[Records from a dataset]
------------------------------------------------
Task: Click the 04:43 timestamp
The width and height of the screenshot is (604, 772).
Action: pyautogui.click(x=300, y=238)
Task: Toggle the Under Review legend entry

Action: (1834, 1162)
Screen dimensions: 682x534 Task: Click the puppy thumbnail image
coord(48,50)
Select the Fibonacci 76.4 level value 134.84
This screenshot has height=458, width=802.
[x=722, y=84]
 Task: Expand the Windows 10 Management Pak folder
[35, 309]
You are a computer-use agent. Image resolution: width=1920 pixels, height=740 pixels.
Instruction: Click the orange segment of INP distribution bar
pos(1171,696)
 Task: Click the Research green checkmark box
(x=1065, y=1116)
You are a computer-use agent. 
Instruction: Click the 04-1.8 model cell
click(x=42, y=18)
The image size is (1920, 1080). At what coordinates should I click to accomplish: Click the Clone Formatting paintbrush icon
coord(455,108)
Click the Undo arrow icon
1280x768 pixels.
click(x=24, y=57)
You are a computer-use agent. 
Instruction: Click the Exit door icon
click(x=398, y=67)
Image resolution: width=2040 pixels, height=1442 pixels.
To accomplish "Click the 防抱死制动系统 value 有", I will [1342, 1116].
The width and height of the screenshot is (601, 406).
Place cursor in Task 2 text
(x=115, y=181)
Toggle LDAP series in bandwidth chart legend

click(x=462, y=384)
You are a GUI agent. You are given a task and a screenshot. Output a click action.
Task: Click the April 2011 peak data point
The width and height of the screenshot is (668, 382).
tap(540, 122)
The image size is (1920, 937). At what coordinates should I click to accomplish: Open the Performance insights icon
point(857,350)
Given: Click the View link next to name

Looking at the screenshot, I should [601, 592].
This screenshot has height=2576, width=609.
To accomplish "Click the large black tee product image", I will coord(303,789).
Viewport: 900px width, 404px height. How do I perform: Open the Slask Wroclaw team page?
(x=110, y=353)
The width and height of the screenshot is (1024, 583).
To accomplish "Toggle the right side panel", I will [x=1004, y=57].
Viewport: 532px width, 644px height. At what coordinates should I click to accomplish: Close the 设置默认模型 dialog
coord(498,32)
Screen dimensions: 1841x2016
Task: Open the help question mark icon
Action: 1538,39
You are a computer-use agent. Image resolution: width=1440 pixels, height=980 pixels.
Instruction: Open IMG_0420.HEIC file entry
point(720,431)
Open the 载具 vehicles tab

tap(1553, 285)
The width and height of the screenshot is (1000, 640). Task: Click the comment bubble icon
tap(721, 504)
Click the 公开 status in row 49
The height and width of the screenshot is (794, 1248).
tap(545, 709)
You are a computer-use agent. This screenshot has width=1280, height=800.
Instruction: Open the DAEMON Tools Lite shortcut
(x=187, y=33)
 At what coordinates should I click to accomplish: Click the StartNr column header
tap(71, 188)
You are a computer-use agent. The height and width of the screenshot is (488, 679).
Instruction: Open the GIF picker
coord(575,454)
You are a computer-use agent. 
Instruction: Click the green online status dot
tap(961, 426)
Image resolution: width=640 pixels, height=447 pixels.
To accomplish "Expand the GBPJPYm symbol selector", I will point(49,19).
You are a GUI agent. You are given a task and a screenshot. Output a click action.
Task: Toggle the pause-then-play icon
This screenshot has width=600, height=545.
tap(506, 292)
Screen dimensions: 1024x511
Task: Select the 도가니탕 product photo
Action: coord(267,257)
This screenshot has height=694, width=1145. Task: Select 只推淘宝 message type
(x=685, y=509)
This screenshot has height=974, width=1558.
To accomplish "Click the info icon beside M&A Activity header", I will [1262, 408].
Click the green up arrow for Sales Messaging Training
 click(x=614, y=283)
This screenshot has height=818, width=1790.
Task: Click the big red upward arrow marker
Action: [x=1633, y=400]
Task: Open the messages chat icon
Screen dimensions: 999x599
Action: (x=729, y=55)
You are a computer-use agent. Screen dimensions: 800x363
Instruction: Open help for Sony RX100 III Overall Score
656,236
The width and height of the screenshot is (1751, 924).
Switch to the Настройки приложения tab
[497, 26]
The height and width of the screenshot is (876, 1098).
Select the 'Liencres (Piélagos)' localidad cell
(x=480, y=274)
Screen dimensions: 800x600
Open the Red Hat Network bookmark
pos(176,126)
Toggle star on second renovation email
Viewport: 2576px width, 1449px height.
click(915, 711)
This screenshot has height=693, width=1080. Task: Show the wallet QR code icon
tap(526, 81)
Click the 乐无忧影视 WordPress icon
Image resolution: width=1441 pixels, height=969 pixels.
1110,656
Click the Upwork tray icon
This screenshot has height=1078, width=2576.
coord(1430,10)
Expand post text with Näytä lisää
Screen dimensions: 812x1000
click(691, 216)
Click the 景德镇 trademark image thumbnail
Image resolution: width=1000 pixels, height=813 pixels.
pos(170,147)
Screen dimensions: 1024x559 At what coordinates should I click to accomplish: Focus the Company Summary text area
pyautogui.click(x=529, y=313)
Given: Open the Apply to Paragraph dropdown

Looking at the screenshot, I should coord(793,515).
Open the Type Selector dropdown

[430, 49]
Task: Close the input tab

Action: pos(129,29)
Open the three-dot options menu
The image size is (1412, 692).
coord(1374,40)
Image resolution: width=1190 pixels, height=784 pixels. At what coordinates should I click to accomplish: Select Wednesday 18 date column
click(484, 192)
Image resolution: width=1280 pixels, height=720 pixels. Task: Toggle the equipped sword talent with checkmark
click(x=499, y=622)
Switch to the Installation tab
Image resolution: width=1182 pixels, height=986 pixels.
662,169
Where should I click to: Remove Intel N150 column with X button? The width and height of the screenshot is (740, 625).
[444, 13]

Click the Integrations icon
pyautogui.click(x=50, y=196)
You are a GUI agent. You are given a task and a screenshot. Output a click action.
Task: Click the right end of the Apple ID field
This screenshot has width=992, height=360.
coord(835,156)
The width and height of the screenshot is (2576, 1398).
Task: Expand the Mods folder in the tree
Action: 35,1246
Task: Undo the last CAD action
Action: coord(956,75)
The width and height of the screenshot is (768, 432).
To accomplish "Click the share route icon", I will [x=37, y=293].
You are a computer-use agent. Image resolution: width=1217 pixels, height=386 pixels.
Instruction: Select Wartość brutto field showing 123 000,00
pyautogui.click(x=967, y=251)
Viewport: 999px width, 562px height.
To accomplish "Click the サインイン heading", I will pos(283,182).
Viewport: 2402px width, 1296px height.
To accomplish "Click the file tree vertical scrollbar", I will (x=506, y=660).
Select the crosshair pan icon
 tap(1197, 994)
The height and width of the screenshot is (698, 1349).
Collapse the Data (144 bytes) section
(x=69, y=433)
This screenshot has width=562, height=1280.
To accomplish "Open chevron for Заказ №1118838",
------------------------------------------------
### Directions
Reproduce the listing from the line with "Task: Close the input tab" up to and including the line with "pyautogui.click(x=50, y=196)", changing "Integrations" to "Extensions" and leaving everything else untouched.

### Problem solution
Task: Close the input tab

Action: pos(129,29)
Open the three-dot options menu
The image size is (1412, 692).
coord(1374,40)
Image resolution: width=1190 pixels, height=784 pixels. At what coordinates should I click to accomplish: Select Wednesday 18 date column
click(484, 192)
Image resolution: width=1280 pixels, height=720 pixels. Task: Toggle the equipped sword talent with checkmark
click(x=499, y=622)
Switch to the Installation tab
Image resolution: width=1182 pixels, height=986 pixels.
662,169
Where should I click to: Remove Intel N150 column with X button? The width and height of the screenshot is (740, 625).
[444, 13]

Click the Extensions icon
pyautogui.click(x=50, y=196)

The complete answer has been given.